The Soviet Constitution: myth and reality - Richard Schifter's address before the American Bar Association in San Francisco, August 10, 1987 - transcript

US Department of State Bulletin, Oct, 1987

What Gorbachev and his friends are attempting to strip from the operations of the Soviet system, in the name of glasnost, are the features of oriental despotism initially imbedded in the Leninist construct by Joseph Stalin. These include severe punishment for the mere expression of dissenting opinions, rigid limitations upon allowed literary expression, state control over all other forms of artistic endeavor, punishment for criticism of any state official or any official action, etc. Under glasnost all of these Stalinist controls are to be relaxed. The petty tyrannies of local officials are to be ended, as efforts are made to have the lower levels of the bureaucracy operate under the rule of law. But, and this is a point that must be kept in mind, there are to be limits to the relaxation. Nothing is or will be allowed that might threaten the control of the state by the party, as guaranteed by Article 6 of the Constitution. Gorbachev and his colleagues reject, as did Lenin before them, "bourgeois democracy." Their goal is to return to the practices of the Soviet system in the early 1920s, in the time of Lenin and the years immediately after his death. Their notion is to live by Lenin's precepts, not to abandon them.

It is important to note in this context that Stalinism is now being stripped from the Soviet system for the second time. It was initially exorcised by Nikita Khrushchev, back in the 1950s. It evidently sprouted again after Khrushchev's removal, even though not driven by paranoia of the same intensity as under Stalin. What the Soviets really should ask themselves is whether a Leninist system, without any checks and balances, will inevitably, over time, develop Stalinist features and whether, therefore, in the absence of fundamental change, Gorbachev's glasnost is not likely to go the way of

Khrushchev's thaw, with the country returning to another form of despotic rule.

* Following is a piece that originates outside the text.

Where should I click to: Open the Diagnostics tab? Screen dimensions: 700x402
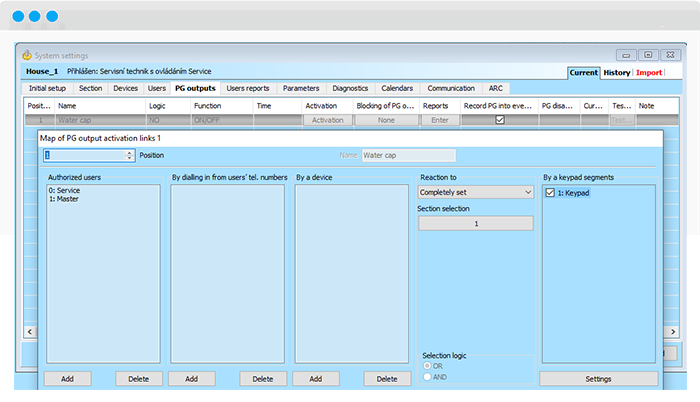click(x=350, y=88)
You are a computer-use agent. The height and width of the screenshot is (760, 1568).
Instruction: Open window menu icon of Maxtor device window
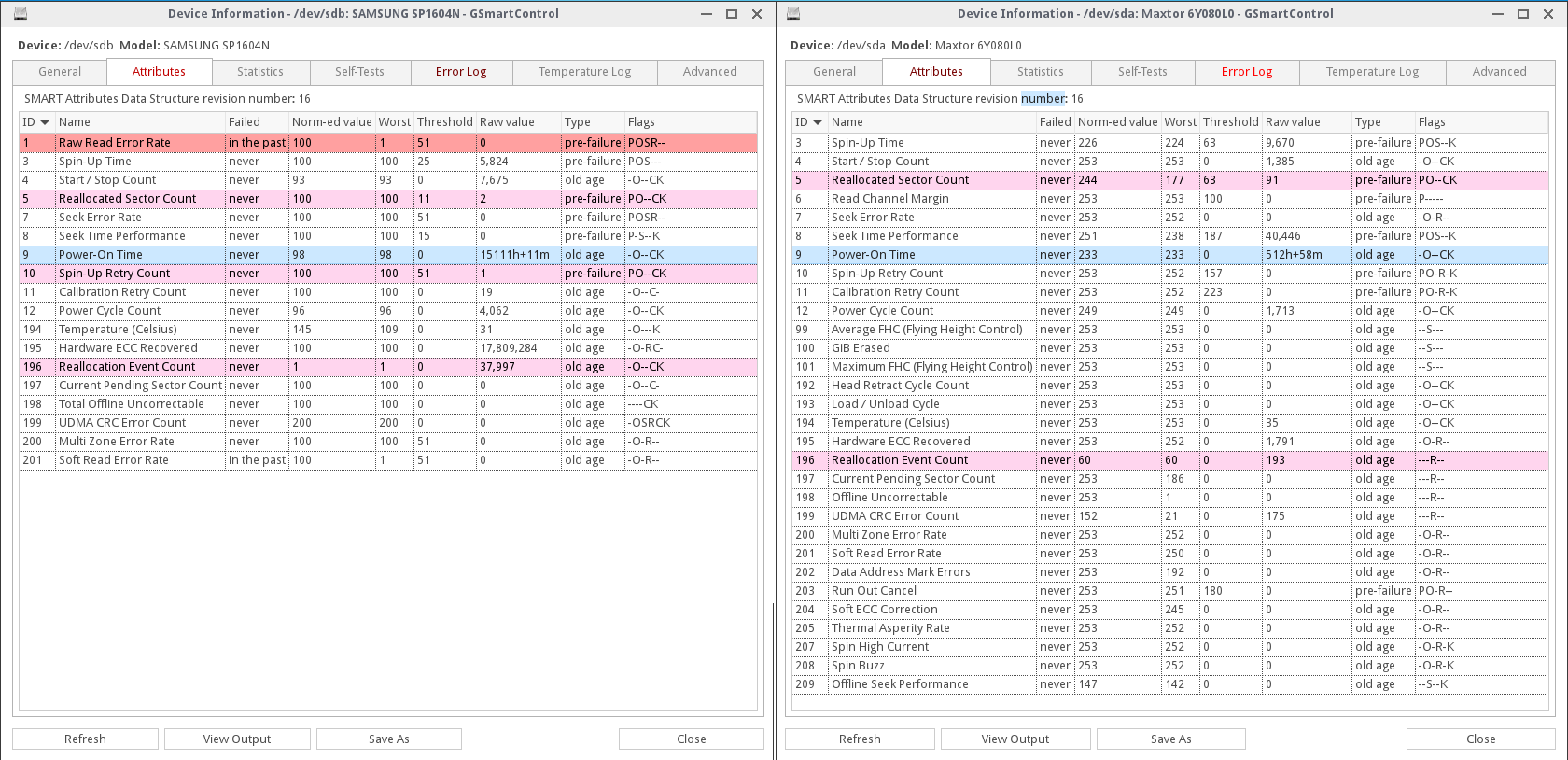pos(793,14)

As I have noted, the Soviet governmental system is characterized by an absence of checks and balances, by an absence of a constitutional framework which guarantees individual rights against the highest state authority. It is for that reason that the operation of the entire system is so critically dependent on the outlook and attitude of the person or persons who at any one time control the principal levers of power in the Soviet Union. As Dr. Koryagin--the Soviet psychiatrist who has recently been released from prison--has had occasion to observe, the somewhat greater freedom of expression now allowed in the Soviet Union is not guaranteed, it is permitted, and permission can at any time be withdrawn.

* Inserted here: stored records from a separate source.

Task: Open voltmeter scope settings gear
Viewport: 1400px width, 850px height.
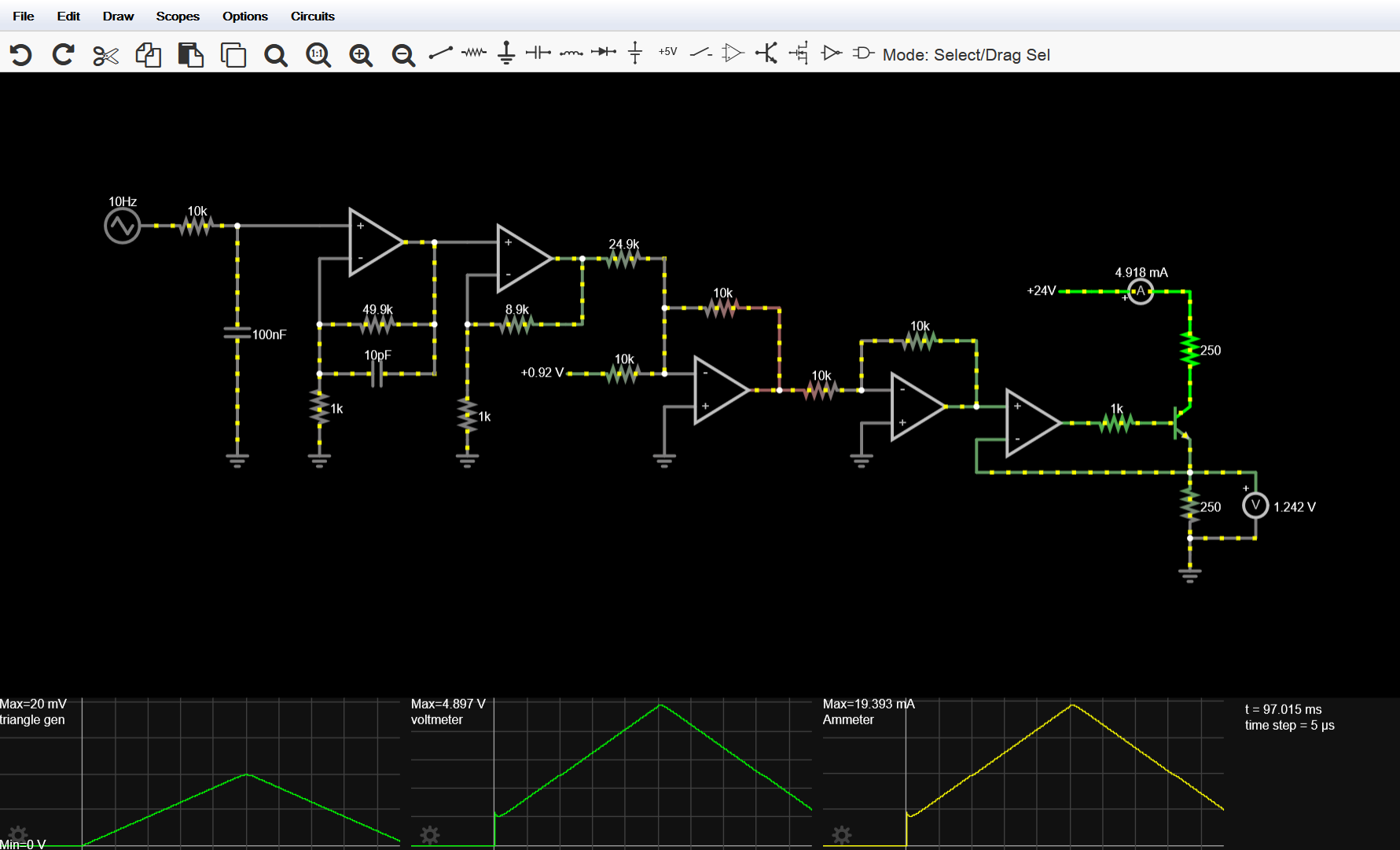Action: pyautogui.click(x=429, y=834)
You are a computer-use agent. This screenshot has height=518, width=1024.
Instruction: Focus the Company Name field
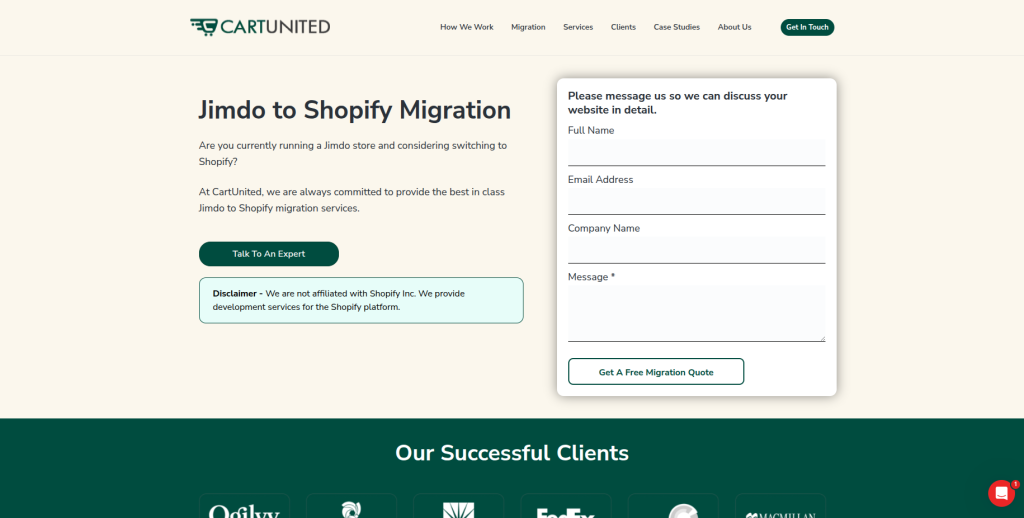[696, 250]
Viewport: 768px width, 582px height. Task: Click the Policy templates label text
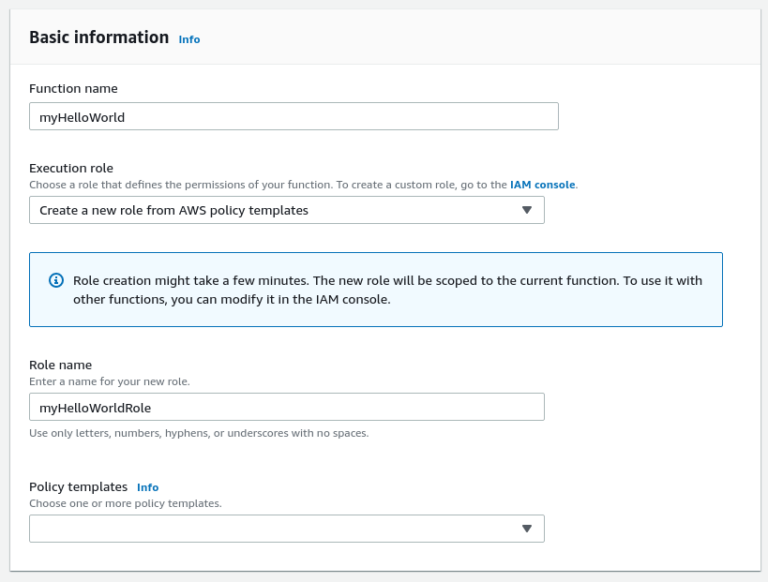78,487
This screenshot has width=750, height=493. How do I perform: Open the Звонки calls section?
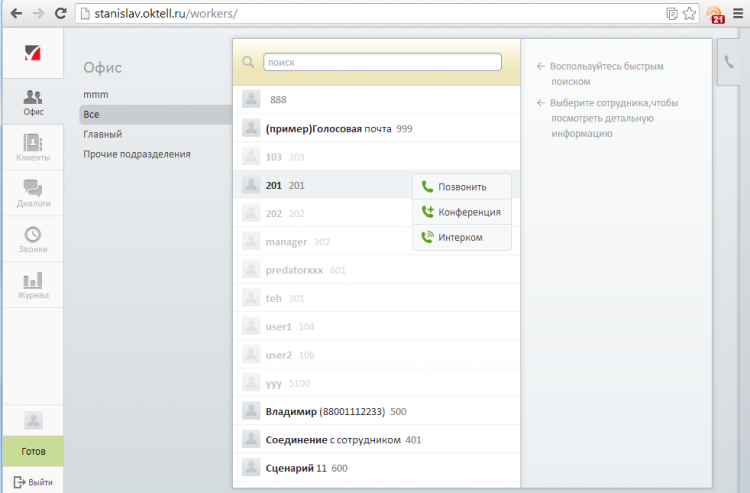pos(33,239)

Though the Soviet leadership does not appear to have any present intention of abandoning the basic precepts on which its system of government rests, that does not mean that no change will ever occur. Having gotten in recent months at least a whiff of greater freedom, some Soviet citizens might be willing to learn how other societies go about the task of assuring respect for individual rights. And who would be better equipped to talk to them about this subject than those whose professional responsibility it is in a democratic country to see that the rights of the individual are protected?